Earlier this week, Politico reported that the media embed process would be led by Afghanistan’s Ministry of Defense within a matter of months.

Turns out, that’s partly true. As my colleague Jeff Schogol reports this morning, the International Security Assistance Force will continue to oversee the embed process for reporters wishing to work alongside U.S. and coalition forces downrange. The MOD will be put in charge of embeds this spring — but only for journalists wishing to embed directly with Afghan forces.

That’s no small distinction. While the war in Afghanistan has shifted to put Afghan National Security Forces in the lead in providing security in most regions, there are still about 66,000 U.S. forces deployed there. Many journalists — present company included — are willing to take risks to cover their story, but have significantly more concerns about riding around alone in a pickup truck with Afghan soldiers.

Lt. Col. Richard Spiegel, a spokesman with ISAF Joint Command, said the shift to security force assistance will mean there are significantly fewer opportunities to embed with U.S. forces.

“Simply put, SFA units are smaller and will have less capacity,” he said.

With patience and planning, the option is still there, however.

The misunderstanding does raise questions about what the future of media coverage in Afghanistan looks like. There are currently dozens, if not hundreds, of journalists who travel to and from Afghanistan every year to embed with U.S. forces.

At some point, keeping an eye on the war will become progressively more difficult without assuming additional risk and embedding with Afghan forces. Some journalists will undoubtedly do it, but it remains to be seen how it will work and how open the Afghans will be.


About Author

I'm a senior writer with Marine Corps Times, covering ground warfare, manpower, weapons acquisition and other beats. I embedded in Afghanistan in spring 2010, and plan to return at least once in 2011.


  1. Let us hope that the ANA, local police, etc. are well trained and the turnover of operations goes well such that any field reporting will be speaking of generally improving conditions and enhanced security. No doubt some of you will embed because that is what you desire to do. Please be safe!!

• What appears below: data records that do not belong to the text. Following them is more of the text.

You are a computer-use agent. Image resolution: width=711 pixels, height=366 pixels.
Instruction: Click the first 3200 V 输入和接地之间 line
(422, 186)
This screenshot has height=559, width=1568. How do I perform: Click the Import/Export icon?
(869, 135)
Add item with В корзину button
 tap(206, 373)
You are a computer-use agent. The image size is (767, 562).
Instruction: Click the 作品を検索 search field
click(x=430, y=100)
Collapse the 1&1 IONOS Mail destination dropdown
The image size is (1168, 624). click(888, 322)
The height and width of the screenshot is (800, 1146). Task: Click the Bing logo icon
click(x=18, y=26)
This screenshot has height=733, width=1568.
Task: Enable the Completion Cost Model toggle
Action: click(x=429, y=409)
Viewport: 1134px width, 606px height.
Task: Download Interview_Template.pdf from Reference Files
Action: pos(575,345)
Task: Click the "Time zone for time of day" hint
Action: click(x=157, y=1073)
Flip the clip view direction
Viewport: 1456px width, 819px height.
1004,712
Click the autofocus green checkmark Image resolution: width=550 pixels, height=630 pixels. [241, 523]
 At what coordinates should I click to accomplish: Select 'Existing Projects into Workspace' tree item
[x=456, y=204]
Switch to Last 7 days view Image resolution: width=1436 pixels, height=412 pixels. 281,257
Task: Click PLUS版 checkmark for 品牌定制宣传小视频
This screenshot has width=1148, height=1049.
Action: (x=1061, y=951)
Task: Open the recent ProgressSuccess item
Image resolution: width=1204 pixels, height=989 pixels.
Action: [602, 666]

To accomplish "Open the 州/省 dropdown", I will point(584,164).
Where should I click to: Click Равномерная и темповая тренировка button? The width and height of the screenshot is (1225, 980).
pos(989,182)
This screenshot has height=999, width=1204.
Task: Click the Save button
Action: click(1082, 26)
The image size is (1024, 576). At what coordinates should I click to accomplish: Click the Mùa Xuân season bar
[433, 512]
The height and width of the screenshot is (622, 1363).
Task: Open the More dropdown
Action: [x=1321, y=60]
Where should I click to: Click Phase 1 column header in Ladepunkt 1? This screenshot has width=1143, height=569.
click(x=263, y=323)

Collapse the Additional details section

    As a parent of a presently deployed 2/7 War Dog and all the stories I have followed in your writings for the 20 months that my son has been a US Marine, I have found your reporting to be very valuable in assisting me with information that helps me understand the physical location, combat actions, direction and culture of the Afganistan war front. Thank You folks for all your reporting and the conditions that you subject yourselves to so as to get the information reported. Regards!!!!